A Federação Brasileira das Associações de Ginecologia e Obstetrícia (Febrasgo) considera que a alteração na lei não é boa para as gestantes e para os ginecologistas. "Caberá aos médicos a responsabilidade de conceder atestados mesmo sem ter acesso a todas as informações que lhe permitiriam avaliar o risco que determinado trabalho representa para a gestante", afirmou a instituição por nota.

Para a advogada e professora da FGV-Rio e PUC-Rio Juliana Bracks, do Bracks Advogados Associados, mesmo que a gestante tenha estabilidade poderá existir pressão para que apresente atestado médico. Além disso, acrescenta, como a funcionária recebe adicional de insalubridade, poderá ser estimulada a obter um laudo para continuar a trabalhar.

A Lei nº 13.287, que assegurava o afastamento automático de gestantes e lactantes de áreas insalubres, foi sancionada em maio do ano passado no governo de Dilma Rousseff.
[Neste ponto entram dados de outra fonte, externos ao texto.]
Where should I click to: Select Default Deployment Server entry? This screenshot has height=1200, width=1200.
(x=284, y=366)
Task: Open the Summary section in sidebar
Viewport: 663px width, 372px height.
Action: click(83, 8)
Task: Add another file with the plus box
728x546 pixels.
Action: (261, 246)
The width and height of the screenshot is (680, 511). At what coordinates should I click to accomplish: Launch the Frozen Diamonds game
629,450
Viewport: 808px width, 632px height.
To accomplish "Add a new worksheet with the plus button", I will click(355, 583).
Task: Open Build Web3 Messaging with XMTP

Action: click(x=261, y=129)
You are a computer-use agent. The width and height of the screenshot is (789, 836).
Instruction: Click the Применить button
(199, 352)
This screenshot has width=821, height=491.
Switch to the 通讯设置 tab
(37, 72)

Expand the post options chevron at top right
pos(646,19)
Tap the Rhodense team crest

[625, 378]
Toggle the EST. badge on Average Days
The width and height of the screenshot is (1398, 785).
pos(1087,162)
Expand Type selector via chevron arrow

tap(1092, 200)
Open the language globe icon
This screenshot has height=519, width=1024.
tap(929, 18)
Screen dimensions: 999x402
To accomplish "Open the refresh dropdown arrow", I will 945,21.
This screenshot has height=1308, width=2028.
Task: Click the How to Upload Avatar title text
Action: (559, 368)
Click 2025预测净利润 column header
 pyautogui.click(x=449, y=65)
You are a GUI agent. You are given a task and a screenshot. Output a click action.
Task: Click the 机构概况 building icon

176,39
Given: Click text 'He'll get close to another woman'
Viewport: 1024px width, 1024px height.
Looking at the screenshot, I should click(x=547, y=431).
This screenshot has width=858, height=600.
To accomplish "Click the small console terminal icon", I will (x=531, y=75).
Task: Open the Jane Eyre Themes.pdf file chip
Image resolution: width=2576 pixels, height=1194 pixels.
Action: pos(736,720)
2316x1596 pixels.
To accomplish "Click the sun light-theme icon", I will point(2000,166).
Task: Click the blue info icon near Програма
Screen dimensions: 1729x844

Na época foi extremamente criticada por empresários.

A Confederação Nacional de Saúde, Hospitais e Estabelecimentos e Serviços chegou a ajuizar no Supremo Tribunal federal (STF), uma Adin contra a norma. A entidade alegou que no setor de saúde, a aplicação da lei seria impossível pela ausência de mão de obra qualificada para suprir os afastamentos – 76% dos trabalhadores do setor são mulheres.

A tentativa de alterar a previsão gerou tensão no Senado na terça-feira, quando foi aprovado o projeto. Gleisi Hoffmann (PT-PR), Vanessa Grazziotin (PCdoB-AM), Fátima Bezerra (PT-RN) e Regina Sousa (PT-PI) ocuparam a mesa da presidência e paralisaram a sessão por mais de sete horas. Elas pediam a retirada do dispositivo. Todo o teor da reforma, porém, foi aprovado, mas com recomendação de veto para a previsão.